Nier la persécution des chrétiens en Afrique est «une gifle en notre visage»

Nier la persécution des chrétiens en Afrique est «une gifle en notre visage»

Les récentes paroles du cardinal Pietro Parolin, secrétaire d’État du Vatican, affirmant que la violence au Nigeria ne doit pas être qualifiée de conflit religieux, ont suscité une vague d’indignation parmi les catholiques du pays africain. À travers les réseaux sociaux, de nombreux fidèles ont exprimé que ces déclarations minimisent la réalité d’une persécution systématique qui frappe depuis des années les prêtres, les religieuses, les séminaristes et des communautés entières.

Voix d’indignation et de dénonciation

Ade, catholique nigérian, a résumé le sentiment de beaucoup : « En tant que catholique nigérian, c’est une gifle en pleine face. De nombreux prêtres, religieuses, séminaristes et fidèles ont été assassinés et enlevés pendant des années de manière systématique. La correction politique sera la fin de l’Église en Occident ».

Chris Ikeri a été encore plus catégorique en accusant directement le cardinal Parolin : « En niant le génocide chrétien en cours au Nigeria, il s’est consciemment joint à ces méchants et barbares fanatiques islamiques assassins, dont les mains sont couvertes du sang des martyrs. ».

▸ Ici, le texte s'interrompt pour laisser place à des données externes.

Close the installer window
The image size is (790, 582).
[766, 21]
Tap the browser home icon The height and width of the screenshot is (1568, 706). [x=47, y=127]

L’évêque nigérian, John Bakeni, a parlé lors d’un événement au Parlement du Royaume-Uni, en se référant au lancement du rapport de l’ACN : « Bien que le conflit ne porte pas uniquement sur la religion, il est tout aussi simpliste de ne pas voir la dimension religieuse comme un facteur significativement exacerbant, surtout lorsque les églises, les prêtres et d’autres symboles puissants du christianisme sont attaqués, apparemment en toute impunité ».

Ces témoignages, multipliés sur les réseaux sociaux, montrent l’indignation d’une Église locale qui souffre en chair et en os du martyre de centaines de fidèles et perçoit que ses pasteurs à Rome se taisent ou atténuent ce qu’ils vivent chaque jour.

La dénonciation des catholiques nigérians n’est pas infondée. Divers rapports internationaux confirment que le Nigeria est aujourd’hui le pays le plus mortel pour les chrétiens. Des groupes islamistes comme Boko Haram et l’État islamique en Afrique de l’Ouest attaquent de manière systématique les communautés chrétiennes, assassinant prêtres, religieuses et laïcs, détruisant des églises et enlevant des séminaristes.

Le risque de la correction politique

La réaction des fidèles nigérians met en évidence le risque d’une diplomatie ecclésiale excessivement préoccupée de ne pas générer de tensions interreligieuses. En réduisant la violence à un conflit social, on transmet le message que la souffrance des chrétiens n’est pas reconnue dans sa véritable nature : celle d’une persécution pour la foi.

Les voix africaines réclament de la clarté : au Nigeria, on assassine et on enlève les chrétiens pour leur foi. Nier cette réalité, comme l’avertissent Ade et Chris Ikeri, est une « gifle en pleine face » pour ceux qui vivent en première personne le martyre. Face à cela, l’Église universelle et les gouvernements occidentaux ont l’obligation morale d’appeler les choses par leur nom et de faire entendre la voix pour ceux qui meurent chaque jour en confessant le Christ.